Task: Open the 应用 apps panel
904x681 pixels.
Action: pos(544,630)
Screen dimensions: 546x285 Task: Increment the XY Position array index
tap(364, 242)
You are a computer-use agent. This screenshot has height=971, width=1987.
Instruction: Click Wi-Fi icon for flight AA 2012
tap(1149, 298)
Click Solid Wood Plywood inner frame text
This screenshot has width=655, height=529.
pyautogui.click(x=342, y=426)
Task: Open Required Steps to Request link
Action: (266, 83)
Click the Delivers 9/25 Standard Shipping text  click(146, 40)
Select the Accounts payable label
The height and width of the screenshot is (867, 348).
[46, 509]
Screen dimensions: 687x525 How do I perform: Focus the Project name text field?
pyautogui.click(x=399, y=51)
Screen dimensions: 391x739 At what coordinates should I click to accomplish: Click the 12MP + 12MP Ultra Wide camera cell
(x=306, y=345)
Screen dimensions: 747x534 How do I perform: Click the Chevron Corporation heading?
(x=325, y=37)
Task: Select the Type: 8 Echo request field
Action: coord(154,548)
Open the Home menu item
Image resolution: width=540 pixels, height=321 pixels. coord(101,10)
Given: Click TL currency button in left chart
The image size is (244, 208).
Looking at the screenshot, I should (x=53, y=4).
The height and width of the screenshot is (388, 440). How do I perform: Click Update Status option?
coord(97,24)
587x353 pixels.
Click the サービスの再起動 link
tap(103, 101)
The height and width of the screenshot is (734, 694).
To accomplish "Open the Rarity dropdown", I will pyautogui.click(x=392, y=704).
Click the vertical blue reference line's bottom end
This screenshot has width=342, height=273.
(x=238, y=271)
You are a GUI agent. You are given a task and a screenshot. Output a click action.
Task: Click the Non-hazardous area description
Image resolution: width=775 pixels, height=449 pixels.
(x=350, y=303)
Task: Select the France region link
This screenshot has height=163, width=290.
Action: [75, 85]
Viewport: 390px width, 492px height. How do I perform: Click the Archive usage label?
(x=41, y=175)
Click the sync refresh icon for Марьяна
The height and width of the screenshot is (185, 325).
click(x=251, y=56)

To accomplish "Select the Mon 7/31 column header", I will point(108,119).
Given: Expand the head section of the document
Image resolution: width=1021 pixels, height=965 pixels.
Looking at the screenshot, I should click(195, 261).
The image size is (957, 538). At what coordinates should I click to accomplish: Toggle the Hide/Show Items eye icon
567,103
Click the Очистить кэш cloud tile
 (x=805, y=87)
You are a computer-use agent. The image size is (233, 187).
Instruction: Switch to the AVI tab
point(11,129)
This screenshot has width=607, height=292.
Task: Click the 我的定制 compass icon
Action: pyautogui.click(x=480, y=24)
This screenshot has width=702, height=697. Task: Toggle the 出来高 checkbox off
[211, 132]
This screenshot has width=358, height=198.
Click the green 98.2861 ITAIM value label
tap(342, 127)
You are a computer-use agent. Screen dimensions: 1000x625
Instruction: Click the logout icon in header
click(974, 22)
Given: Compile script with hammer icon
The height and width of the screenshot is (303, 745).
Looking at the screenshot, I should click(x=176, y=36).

== Exercise directions ==
Copy out, word for word, the part of the entries above that begins at the line with "Task: Select the France region link" and ends at the line with "This screenshot has width=358, height=198.", including both.

== Output for this task ==
Task: Select the France region link
This screenshot has height=163, width=290.
Action: [75, 85]
Viewport: 390px width, 492px height. How do I perform: Click the Archive usage label?
(x=41, y=175)
Click the sync refresh icon for Марьяна
The height and width of the screenshot is (185, 325).
click(x=251, y=56)

To accomplish "Select the Mon 7/31 column header", I will point(108,119).
Given: Expand the head section of the document
Image resolution: width=1021 pixels, height=965 pixels.
Looking at the screenshot, I should click(195, 261).
The image size is (957, 538). At what coordinates should I click to accomplish: Toggle the Hide/Show Items eye icon
567,103
Click the Очистить кэш cloud tile
 (x=805, y=87)
You are a computer-use agent. The image size is (233, 187).
Instruction: Switch to the AVI tab
point(11,129)
This screenshot has width=607, height=292.
Task: Click the 我的定制 compass icon
Action: pyautogui.click(x=480, y=24)
This screenshot has width=702, height=697. Task: Toggle the 出来高 checkbox off
[211, 132]
This screenshot has width=358, height=198.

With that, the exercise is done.